Recent studies on climate change show that natural climate cycles have a striking influence on war and peace around the globe. At the Earth Institute/ University of Columbia, an interesting study based on changes in cyclical temperature and precipitation patterns showed a direct link between global climate change and civil conflict. Their findings show that with an increase in change to these patterns, it is more likely that conflicts and civic wars will increase.
Tropical countries face double the risk compared to other habitats during warm and dry El Niño years than during the cooler La Niña phase of the El Niño/Southern Oscillation (ENSO), according to an analysis published by Nature. Communities living in these regions are the most impacted by climate change because they depend diectly on the services that nature and its ecosystems provide. It could result in serious socio-economic complications such as harvest failures and food shortages.

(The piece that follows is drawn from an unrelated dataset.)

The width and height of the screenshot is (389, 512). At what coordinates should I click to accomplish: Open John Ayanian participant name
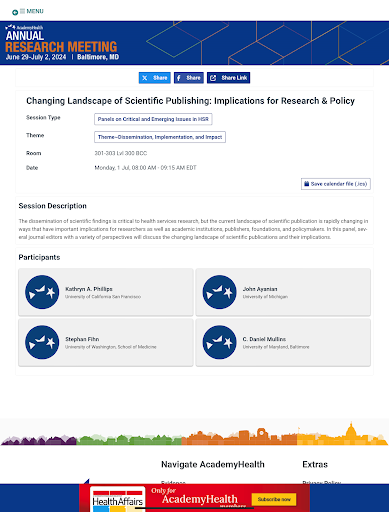point(260,289)
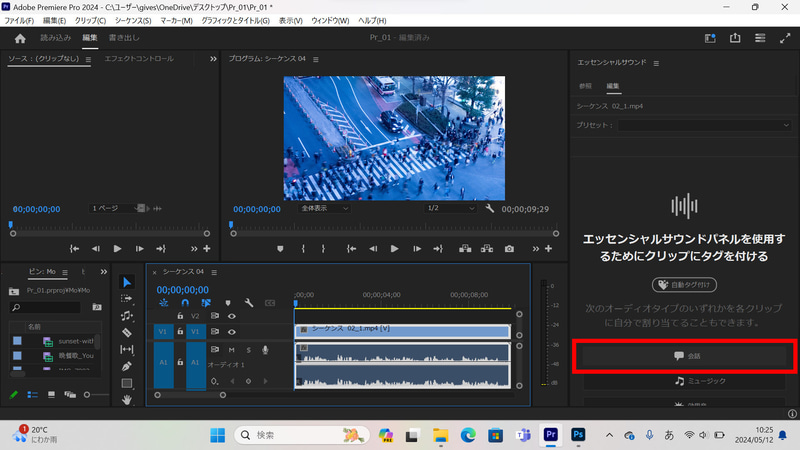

The study focuses on climate change and its effect on violence and societal stability in poor countries. Previously publications have proposed a link, but there are disagreements within the scientific literature over whether a robust climate signal can be detected in conflict statistics.
The study concludes that civil conflicts have been by far the most common form of organized political violence in recent decades. Globally, one-fifth of the 240 or so civil conflicts since 1950 could be linked to the 4–7 year climate cycle originating in the southern Pacific. The results were unaffected by any modification to the statistical set-up of the analysis, such as excluding particularly crisis-prone African countries, which suported the objectives of their findings.
A more detailed analysis of the impacts of historical conflicts that have occurred during El Niño years is needed. This is to establish whether any factors which have caused these conflicts can be linked to El Nino events.